Available data: Begin
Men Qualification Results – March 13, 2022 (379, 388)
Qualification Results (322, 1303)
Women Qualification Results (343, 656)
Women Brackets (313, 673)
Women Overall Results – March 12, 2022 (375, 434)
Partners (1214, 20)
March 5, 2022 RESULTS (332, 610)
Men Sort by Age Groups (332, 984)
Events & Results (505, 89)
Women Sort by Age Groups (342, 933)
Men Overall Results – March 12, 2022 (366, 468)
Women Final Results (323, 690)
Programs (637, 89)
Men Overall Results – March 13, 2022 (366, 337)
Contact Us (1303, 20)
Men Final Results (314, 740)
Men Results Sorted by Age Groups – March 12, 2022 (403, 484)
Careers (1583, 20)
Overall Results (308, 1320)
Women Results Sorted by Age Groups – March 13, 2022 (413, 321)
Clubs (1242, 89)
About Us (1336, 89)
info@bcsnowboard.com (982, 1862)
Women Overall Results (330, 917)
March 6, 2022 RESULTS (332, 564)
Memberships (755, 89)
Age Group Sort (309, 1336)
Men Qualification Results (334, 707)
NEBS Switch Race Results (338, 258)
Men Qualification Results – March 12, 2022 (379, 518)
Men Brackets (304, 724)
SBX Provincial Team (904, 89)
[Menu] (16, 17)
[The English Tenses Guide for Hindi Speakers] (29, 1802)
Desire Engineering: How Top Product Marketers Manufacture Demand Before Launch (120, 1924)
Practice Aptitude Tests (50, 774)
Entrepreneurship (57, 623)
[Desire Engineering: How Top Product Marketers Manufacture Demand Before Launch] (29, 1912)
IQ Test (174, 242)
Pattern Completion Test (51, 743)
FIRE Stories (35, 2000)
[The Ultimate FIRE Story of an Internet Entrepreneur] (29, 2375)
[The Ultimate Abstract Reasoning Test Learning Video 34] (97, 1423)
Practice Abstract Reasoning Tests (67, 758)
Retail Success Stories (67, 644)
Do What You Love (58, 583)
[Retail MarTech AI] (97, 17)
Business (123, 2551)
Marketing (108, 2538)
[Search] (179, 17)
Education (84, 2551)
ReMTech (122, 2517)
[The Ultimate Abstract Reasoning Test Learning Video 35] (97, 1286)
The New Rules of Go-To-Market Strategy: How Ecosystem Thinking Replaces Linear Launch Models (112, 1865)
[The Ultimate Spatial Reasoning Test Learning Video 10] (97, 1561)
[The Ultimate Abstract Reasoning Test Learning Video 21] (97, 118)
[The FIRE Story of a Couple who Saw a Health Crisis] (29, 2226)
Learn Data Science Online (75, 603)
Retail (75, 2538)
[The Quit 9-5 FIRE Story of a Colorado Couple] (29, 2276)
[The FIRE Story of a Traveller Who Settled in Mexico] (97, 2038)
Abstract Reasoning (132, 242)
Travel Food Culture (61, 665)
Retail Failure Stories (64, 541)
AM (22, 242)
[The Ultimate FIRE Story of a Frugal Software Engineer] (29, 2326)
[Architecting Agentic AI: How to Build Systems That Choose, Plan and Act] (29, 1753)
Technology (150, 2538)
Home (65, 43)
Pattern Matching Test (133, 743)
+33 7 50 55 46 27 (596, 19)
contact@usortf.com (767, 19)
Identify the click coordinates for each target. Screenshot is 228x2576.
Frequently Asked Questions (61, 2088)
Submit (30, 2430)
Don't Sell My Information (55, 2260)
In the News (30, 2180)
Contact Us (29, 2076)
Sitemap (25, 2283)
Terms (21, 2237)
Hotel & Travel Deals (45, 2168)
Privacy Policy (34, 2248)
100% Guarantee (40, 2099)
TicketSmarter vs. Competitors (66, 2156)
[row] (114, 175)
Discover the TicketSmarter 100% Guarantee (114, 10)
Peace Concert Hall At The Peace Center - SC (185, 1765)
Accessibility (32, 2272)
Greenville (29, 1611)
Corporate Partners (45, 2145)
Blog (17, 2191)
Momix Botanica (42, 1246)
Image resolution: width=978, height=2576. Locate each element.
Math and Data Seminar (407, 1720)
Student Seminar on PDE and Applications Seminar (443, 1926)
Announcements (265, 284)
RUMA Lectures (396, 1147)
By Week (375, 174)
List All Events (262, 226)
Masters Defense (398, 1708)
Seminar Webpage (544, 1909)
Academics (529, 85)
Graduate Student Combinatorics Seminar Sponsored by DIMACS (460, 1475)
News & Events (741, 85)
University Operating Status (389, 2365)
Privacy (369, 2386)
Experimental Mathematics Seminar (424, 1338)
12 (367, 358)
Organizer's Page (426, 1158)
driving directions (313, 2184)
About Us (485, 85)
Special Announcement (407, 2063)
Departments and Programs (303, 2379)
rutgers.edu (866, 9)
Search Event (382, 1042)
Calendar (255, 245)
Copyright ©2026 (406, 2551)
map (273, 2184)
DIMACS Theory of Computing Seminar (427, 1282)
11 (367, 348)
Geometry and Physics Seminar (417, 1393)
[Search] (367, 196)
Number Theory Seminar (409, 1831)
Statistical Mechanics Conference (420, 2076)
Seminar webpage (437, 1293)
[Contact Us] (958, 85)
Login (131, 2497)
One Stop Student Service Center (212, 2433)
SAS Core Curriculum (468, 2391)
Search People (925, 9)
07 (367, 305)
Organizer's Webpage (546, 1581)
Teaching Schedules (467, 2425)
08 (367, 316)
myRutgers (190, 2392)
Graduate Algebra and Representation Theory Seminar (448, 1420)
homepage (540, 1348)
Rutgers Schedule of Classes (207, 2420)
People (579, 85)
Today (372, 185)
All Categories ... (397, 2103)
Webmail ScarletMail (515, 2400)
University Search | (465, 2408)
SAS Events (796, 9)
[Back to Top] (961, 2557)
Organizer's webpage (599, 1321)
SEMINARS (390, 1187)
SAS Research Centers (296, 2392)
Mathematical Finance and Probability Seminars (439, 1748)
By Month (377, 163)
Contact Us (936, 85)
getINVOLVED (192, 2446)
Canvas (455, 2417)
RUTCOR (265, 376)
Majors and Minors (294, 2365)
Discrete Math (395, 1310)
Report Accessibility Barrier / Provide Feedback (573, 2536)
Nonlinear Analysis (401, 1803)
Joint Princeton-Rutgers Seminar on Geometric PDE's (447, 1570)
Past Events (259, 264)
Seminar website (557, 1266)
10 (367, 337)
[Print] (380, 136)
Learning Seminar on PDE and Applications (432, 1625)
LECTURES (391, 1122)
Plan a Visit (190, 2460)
Available data: End
Instructions to follow: Reproduce the material above exactly, beginning at its first line and ending with the line that holds "Launch (120, 1924)". Include nothing else.

Output below:
Men Qualification Results – March 13, 2022 (379, 388)
Qualification Results (322, 1303)
Women Qualification Results (343, 656)
Women Brackets (313, 673)
Women Overall Results – March 12, 2022 (375, 434)
Partners (1214, 20)
March 5, 2022 RESULTS (332, 610)
Men Sort by Age Groups (332, 984)
Events & Results (505, 89)
Women Sort by Age Groups (342, 933)
Men Overall Results – March 12, 2022 (366, 468)
Women Final Results (323, 690)
Programs (637, 89)
Men Overall Results – March 13, 2022 (366, 337)
Contact Us (1303, 20)
Men Final Results (314, 740)
Men Results Sorted by Age Groups – March 12, 2022 (403, 484)
Careers (1583, 20)
Overall Results (308, 1320)
Women Results Sorted by Age Groups – March 13, 2022 (413, 321)
Clubs (1242, 89)
About Us (1336, 89)
info@bcsnowboard.com (982, 1862)
Women Overall Results (330, 917)
March 6, 2022 RESULTS (332, 564)
Memberships (755, 89)
Age Group Sort (309, 1336)
Men Qualification Results (334, 707)
NEBS Switch Race Results (338, 258)
Men Qualification Results – March 12, 2022 (379, 518)
Men Brackets (304, 724)
SBX Provincial Team (904, 89)
[Menu] (16, 17)
[The English Tenses Guide for Hindi Speakers] (29, 1802)
Desire Engineering: How Top Product Marketers Manufacture Demand Before Launch (120, 1924)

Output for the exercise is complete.